What to do:
Start the copy at the line containing "Viewport: 749px width, 535px" and run it through the last line of the records. Repeat each line exactly; omit pictures.

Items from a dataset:
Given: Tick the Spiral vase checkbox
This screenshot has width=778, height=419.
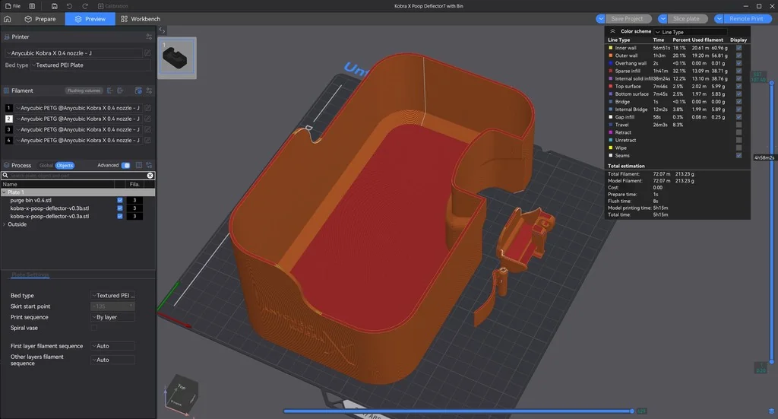Looking at the screenshot, I should tap(93, 328).
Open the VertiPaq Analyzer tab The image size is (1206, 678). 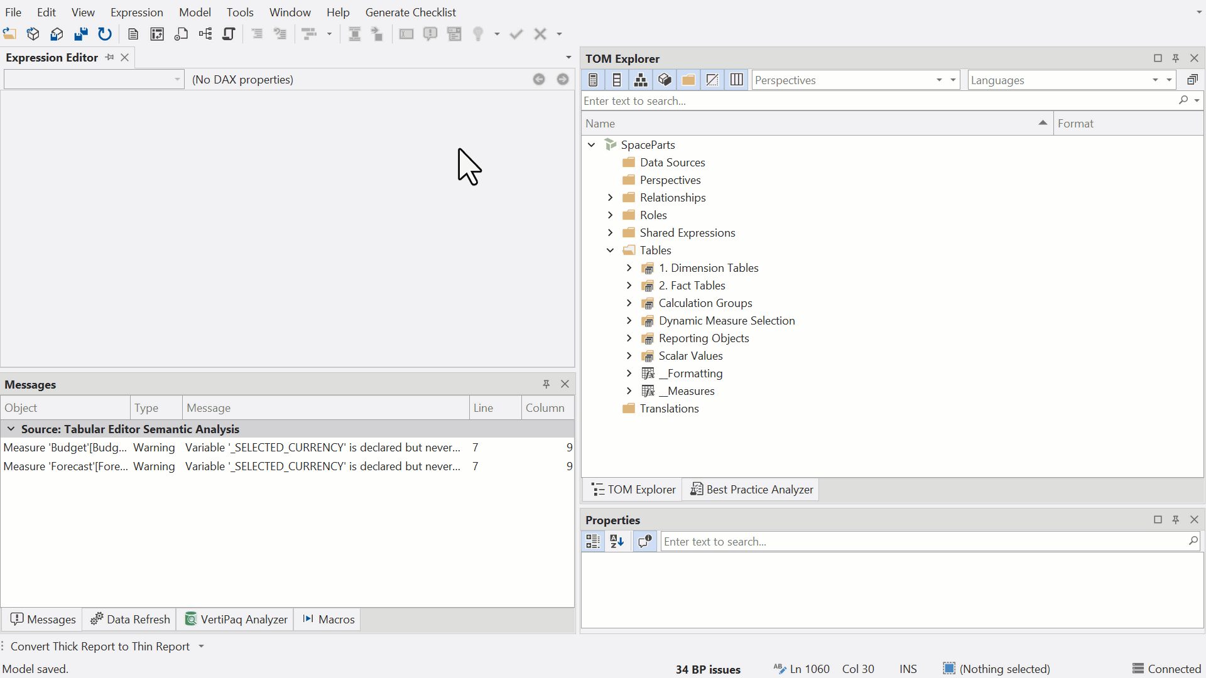(236, 619)
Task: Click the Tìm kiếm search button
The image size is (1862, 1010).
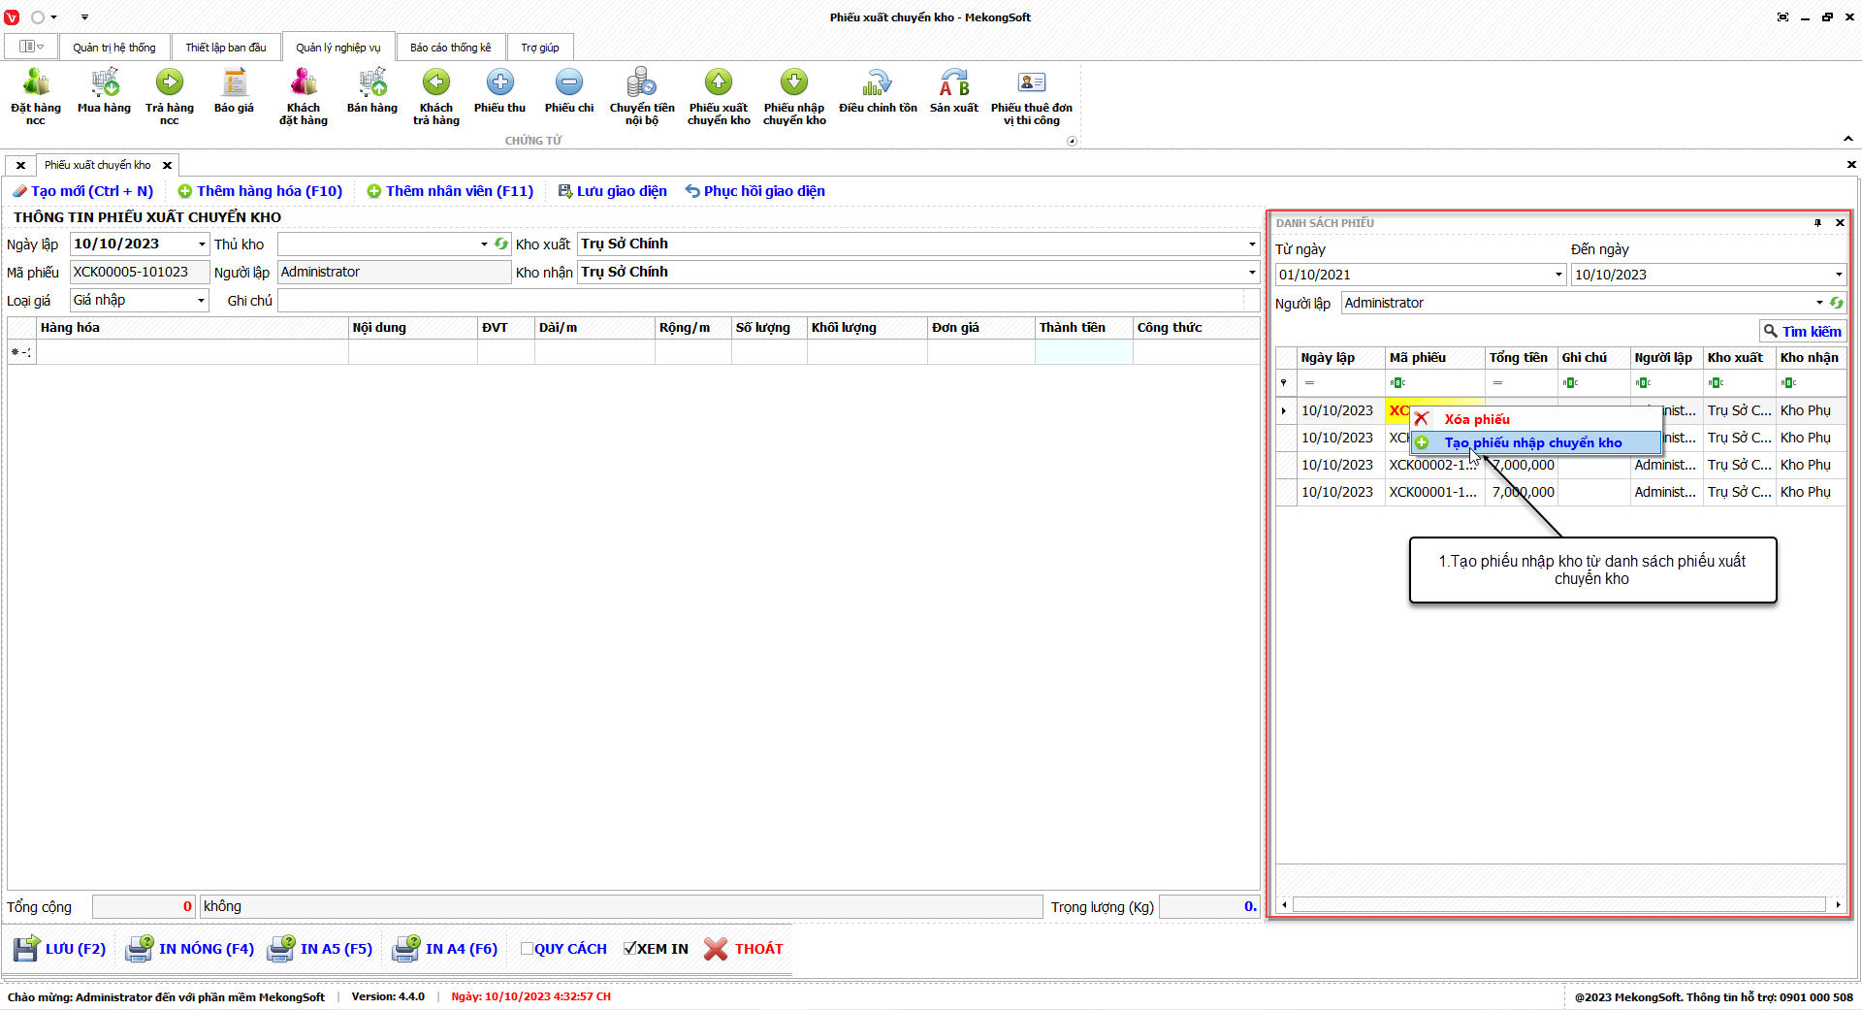Action: click(x=1802, y=332)
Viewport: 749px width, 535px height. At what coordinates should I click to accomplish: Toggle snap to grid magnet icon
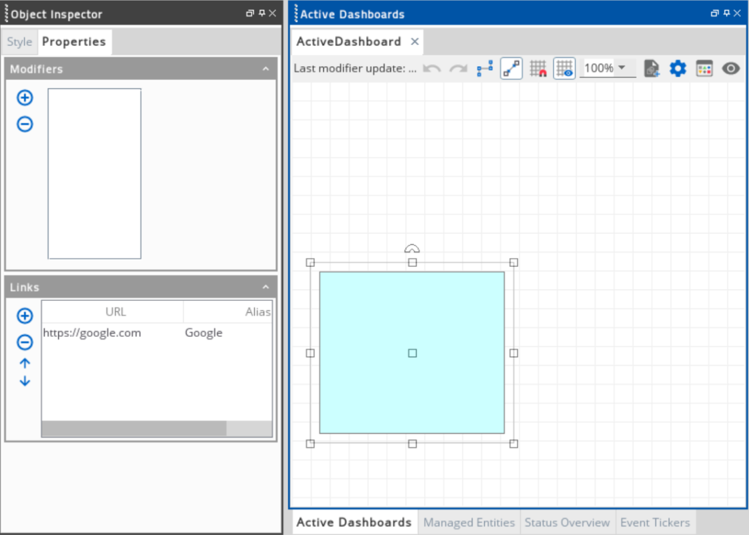click(538, 69)

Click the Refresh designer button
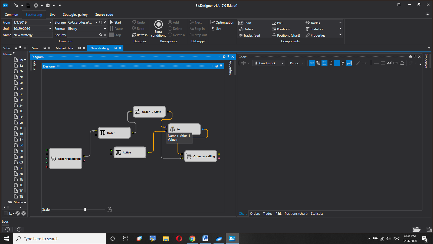click(x=140, y=35)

Your solution:
Viewport: 749px width, 535px height. At what coordinates should I click to accomplish: Toggle snap to grid magnet icon
click(538, 69)

Click the Refresh designer button
click(x=140, y=35)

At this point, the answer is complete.